IaC Configuration Management with Ansible

Configure the provisioned instance using Ansible

Ansible Introduction
Ansible and Terraform Integration
Final Terraform and Ansible Code
Ansible from a Bastion Host
Clean up

Terraform is great for infrastructure provisioning but it’s not a configuration management tool. That’s where Ansible comes in. After Terraform finishes the provisioning of an instance, control goes to Ansible to finish up the configuration of the instance system and applications.

Other Configuration Management Tools

Ansible is a Configuration Management Tool but is not the only one. There are others such as Puppet, Chef and SaltStack. This pattern explains how to use Ansible for Configuration Management after Terraform finishes the Provisioning and creates the input data for Ansible. In a similar way you can setup the input data for Puppet, Chef, SaltStack or other configuration management tools.

Ansible Introduction

Ansible is one of the most used Configuration Management tools, it’s simple and easy to learn. Ansible use SSH to connect to the servers or instances to execute the configuration tasks defined in YAML files or playbooks. Ansible tasks are idempotent, this means that they can be applied multiple times without changing the result beyond the initial application, this is what makes Ansible reliable and differentiates it from some other configuration management tools.

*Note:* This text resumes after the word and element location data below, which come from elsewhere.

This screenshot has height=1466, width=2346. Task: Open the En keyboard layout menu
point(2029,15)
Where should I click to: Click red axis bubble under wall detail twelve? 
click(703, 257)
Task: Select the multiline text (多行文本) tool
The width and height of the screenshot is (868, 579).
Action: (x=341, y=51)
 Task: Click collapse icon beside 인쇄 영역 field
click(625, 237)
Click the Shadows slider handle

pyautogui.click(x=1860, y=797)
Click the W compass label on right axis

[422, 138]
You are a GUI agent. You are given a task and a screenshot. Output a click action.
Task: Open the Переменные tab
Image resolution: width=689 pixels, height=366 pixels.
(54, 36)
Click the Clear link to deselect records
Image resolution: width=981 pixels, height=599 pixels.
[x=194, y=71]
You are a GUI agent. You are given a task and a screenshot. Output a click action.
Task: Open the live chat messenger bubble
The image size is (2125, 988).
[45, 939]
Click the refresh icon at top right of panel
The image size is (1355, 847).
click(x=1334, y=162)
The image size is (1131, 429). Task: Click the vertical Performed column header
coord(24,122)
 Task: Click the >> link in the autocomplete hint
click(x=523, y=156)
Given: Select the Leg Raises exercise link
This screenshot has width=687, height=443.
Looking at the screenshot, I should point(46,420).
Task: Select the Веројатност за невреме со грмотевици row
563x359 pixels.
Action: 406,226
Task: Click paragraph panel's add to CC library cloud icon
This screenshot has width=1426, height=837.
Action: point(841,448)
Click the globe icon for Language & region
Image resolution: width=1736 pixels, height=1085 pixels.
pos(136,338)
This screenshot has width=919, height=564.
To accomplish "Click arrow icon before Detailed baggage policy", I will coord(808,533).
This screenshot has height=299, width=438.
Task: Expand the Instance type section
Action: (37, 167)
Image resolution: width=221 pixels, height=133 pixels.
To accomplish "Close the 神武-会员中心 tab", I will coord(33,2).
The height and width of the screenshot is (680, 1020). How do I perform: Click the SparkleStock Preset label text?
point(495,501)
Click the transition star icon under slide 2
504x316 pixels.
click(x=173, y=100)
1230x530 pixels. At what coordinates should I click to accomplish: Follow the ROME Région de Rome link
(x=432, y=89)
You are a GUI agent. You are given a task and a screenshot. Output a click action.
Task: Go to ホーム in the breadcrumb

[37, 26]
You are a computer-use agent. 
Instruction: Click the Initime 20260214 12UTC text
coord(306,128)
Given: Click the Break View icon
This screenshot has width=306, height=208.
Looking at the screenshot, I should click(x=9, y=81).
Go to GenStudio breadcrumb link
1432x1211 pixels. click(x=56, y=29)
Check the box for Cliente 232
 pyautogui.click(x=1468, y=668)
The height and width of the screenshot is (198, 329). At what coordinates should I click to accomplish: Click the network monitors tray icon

To use Ansible we need one host with Ansible, the playbooks and all the Ansible configuration files. There are different designs, the one shown in this example is to use Ansible from the same host where Terraform is executed. The Terraform and Ansible example code is in the GitHub repository https://github.com/IBM/cloud-enterprise-examples/ in the directory 12-ansible.

Install Ansible

Install Ansible in the same host where Terraform is installed. Follow these instructions to install Ansible on your platform. However, the most generic way to install Ansible is using pip (Python package manager).

pip install --user ansible

If you are on MacOS, other option to install Ansible is using brew, it’ll install Ansible and its dependencies.

brew install ansible

To verify Ansible is correctly installed, just execute ansible --version and you should get the latest version, at the time this document is written, it’s version 2.9.7.

The use case exposed in this section is to install to the LogDNA agent on the instance for log analysis. All the hosts require the LogDNA agent to send the logs to the LogDNA service.

Infrastructure Setup

Clone the example project and go to the 12-user-data/start folder. You will already need to have set up the terraform cli and the API key for terraform as described in Setup Environment. Run these commands to initially deploy the virtual machines for the Ansible examples.

terraform init
terraform plan
terraform apply

Inventory File

The first file used by Ansible is the inventory file with the list of hosts to configure. The inventory file documentation shows all the possible parameters and variables you can set. Create a inventory.yaml file in the 12-ansible/start folder with the content below, but update with the IP addresses output from terraform apply.

inventory.yaml
all:
  vars:
    ansible_user: ubuntu
    ansible_ssh_private_key_file: ~/.ssh/id_rsa
    ansible_ssh_common_args: "-o StrictHostKeyChecking=no"
  children:
    appservers:
      hosts:
        52.116.136.206:

As the example progresses, we will add more information into this file such as variables and the hostnames, for now we just need the IP addresses grouped by server tier (appserver) and the following ansible variables:

ansible_user defines the user to login into the hosts, in this case is ubuntu user
ansible_ssh_private_key_file path to the private SSH key used to login to the hosts, if you used the public key ~/.ssh/id_rsa.pub then provide the private key ~/.ssh/id_rsa pair
ansible_ssh_common_args this variable set extra parameters to the SSH command used by Ansible to connect to the hosts. With no extra arguments SSH will ask confirmation to the user to add the keys to the known_hosts file. Add the parameter -o StrictHostKeyChecking=no to make this process non-interactive. This can also be achieved with the setting host_key_checking = False into the ansible.cfg file in the same directory.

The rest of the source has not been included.